● WHAT YOU SHOULD DO:
Please set down every entry from the listing below, word for word.

● DATASET ENTRIES:
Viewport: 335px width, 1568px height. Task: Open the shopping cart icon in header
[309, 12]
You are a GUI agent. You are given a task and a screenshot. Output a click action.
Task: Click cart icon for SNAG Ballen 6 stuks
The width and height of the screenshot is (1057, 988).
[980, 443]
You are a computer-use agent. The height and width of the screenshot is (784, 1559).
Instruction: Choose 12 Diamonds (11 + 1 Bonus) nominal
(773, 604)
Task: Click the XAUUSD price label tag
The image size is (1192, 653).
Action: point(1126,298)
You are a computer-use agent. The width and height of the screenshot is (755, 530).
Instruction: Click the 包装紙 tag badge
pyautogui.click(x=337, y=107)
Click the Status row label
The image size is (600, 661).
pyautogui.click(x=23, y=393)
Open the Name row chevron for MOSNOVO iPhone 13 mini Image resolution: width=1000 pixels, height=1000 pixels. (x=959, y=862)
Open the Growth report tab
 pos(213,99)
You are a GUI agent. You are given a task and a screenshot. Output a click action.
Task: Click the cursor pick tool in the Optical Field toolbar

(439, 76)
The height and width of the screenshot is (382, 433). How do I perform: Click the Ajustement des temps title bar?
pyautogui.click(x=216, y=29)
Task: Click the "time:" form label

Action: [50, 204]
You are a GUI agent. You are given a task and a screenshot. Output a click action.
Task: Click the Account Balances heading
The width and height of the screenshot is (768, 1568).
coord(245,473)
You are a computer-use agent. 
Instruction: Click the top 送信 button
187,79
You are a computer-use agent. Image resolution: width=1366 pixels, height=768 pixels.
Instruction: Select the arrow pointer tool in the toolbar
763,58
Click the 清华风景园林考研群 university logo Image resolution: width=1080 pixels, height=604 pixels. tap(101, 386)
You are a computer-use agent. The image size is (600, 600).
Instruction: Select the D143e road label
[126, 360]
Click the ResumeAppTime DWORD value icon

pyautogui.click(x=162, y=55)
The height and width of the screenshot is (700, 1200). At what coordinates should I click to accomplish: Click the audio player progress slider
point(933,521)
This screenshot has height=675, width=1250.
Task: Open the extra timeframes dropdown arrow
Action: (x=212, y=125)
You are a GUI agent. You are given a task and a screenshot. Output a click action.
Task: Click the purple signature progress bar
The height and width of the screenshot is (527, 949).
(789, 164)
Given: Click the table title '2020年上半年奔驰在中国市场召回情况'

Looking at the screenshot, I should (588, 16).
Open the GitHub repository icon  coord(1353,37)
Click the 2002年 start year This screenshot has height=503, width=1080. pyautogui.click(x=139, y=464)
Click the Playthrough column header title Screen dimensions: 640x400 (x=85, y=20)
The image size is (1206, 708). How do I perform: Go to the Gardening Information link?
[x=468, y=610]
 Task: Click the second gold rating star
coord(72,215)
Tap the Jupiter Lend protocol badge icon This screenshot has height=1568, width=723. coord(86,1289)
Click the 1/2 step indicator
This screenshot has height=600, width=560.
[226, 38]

● RESULT:
Viewport: 335px width, 1568px height. Task: Open the shopping cart icon in header
[309, 12]
You are a GUI agent. You are given a task and a screenshot. Output a click action.
Task: Click cart icon for SNAG Ballen 6 stuks
The width and height of the screenshot is (1057, 988).
[980, 443]
You are a computer-use agent. The height and width of the screenshot is (784, 1559).
Instruction: Choose 12 Diamonds (11 + 1 Bonus) nominal
(773, 604)
Task: Click the XAUUSD price label tag
The image size is (1192, 653).
Action: point(1126,298)
You are a computer-use agent. The width and height of the screenshot is (755, 530).
Instruction: Click the 包装紙 tag badge
pyautogui.click(x=337, y=107)
Click the Status row label
The image size is (600, 661).
pyautogui.click(x=23, y=393)
Open the Name row chevron for MOSNOVO iPhone 13 mini Image resolution: width=1000 pixels, height=1000 pixels. (x=959, y=862)
Open the Growth report tab
 pos(213,99)
You are a GUI agent. You are given a task and a screenshot. Output a click action.
Task: Click the cursor pick tool in the Optical Field toolbar

(439, 76)
The height and width of the screenshot is (382, 433). How do I perform: Click the Ajustement des temps title bar?
pyautogui.click(x=216, y=29)
Task: Click the "time:" form label

Action: [50, 204]
You are a GUI agent. You are given a task and a screenshot. Output a click action.
Task: Click the Account Balances heading
The width and height of the screenshot is (768, 1568).
coord(245,473)
You are a computer-use agent. 
Instruction: Click the top 送信 button
187,79
You are a computer-use agent. Image resolution: width=1366 pixels, height=768 pixels.
Instruction: Select the arrow pointer tool in the toolbar
763,58
Click the 清华风景园林考研群 university logo Image resolution: width=1080 pixels, height=604 pixels. tap(101, 386)
You are a computer-use agent. The image size is (600, 600).
Instruction: Select the D143e road label
[126, 360]
Click the ResumeAppTime DWORD value icon

pyautogui.click(x=162, y=55)
The height and width of the screenshot is (700, 1200). At what coordinates should I click to accomplish: Click the audio player progress slider
point(933,521)
This screenshot has height=675, width=1250.
Task: Open the extra timeframes dropdown arrow
Action: (x=212, y=125)
You are a GUI agent. You are given a task and a screenshot. Output a click action.
Task: Click the purple signature progress bar
The height and width of the screenshot is (527, 949).
(789, 164)
Given: Click the table title '2020年上半年奔驰在中国市场召回情况'

Looking at the screenshot, I should (588, 16).
Open the GitHub repository icon  coord(1353,37)
Click the 2002年 start year This screenshot has height=503, width=1080. pyautogui.click(x=139, y=464)
Click the Playthrough column header title Screen dimensions: 640x400 (x=85, y=20)
The image size is (1206, 708). How do I perform: Go to the Gardening Information link?
[x=468, y=610]
 Task: Click the second gold rating star
coord(72,215)
Tap the Jupiter Lend protocol badge icon This screenshot has height=1568, width=723. coord(86,1289)
Click the 1/2 step indicator
This screenshot has height=600, width=560.
[226, 38]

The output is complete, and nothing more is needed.